Die Türkei ist Mitglied des Europarates. In erster Linie sind der Europarat und sein Komitee zur Verhütung von Folter (CPT) dafür verantwortlich, die Einhaltung des Völkerrechts auf der Gefängnisinsel Imrali sicherzustellen und einen sofortigen Besuch der Anwältinnen und Anwälte von Herrn Öcalan auf Imrali zu ermöglichen. Auch das Büro des UN-Hochkommissars für Menschenrechte muss dringend Maßnahmen gegen die Türkei als UN-Mitgliedstaat ergreifen. Die Europäische Kommission muss sicherstellen, dass die Türkei als EU-Beitrittskandidat ihre Verpflichtungen in Bezug auf Demokratisierung, Menschenrechte und Rechtsstaatlichkeit erfüllt.

Schließlich rufen wir internationale Organisationen, die in den Bereichen Menschenrechte, Demokratie und Konfliktlösung tätig sind, dazu auf, Ressourcen einzusetzen, um den türkischen Staat zur Einhaltung des Völkerrechts zu drängen.
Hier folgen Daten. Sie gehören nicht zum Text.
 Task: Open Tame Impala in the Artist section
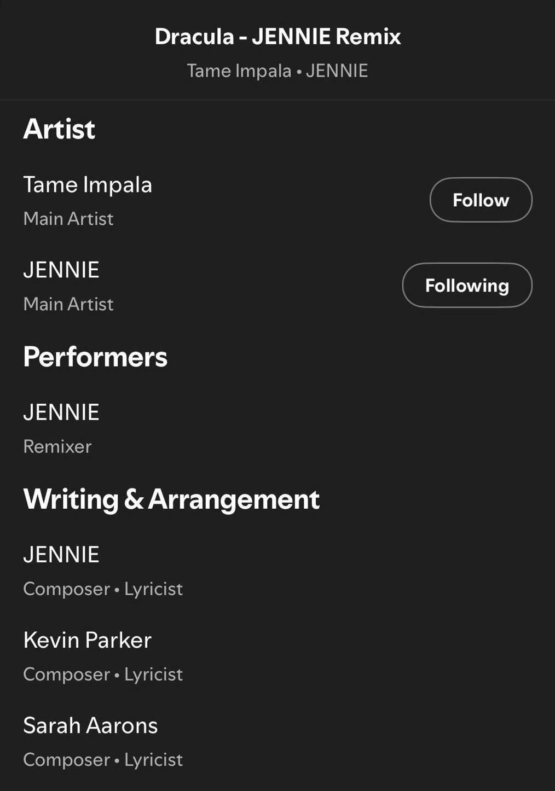point(88,185)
Abdullah Öcalan, der von Millionen Menschen als legitimer Vertreter des kurdischen Volkes und als Führer seines Widerstandes gegen die Unterdrückung durch den türkischen Staat akzeptiert wird, spielte eine zentrale Rolle in den Diskussionen über eine friedliche Lösung der kurdischen Frage. Die Freiheit von Abdullah Öcalan ist entscheidend für die Lösung der kurdischen Frage.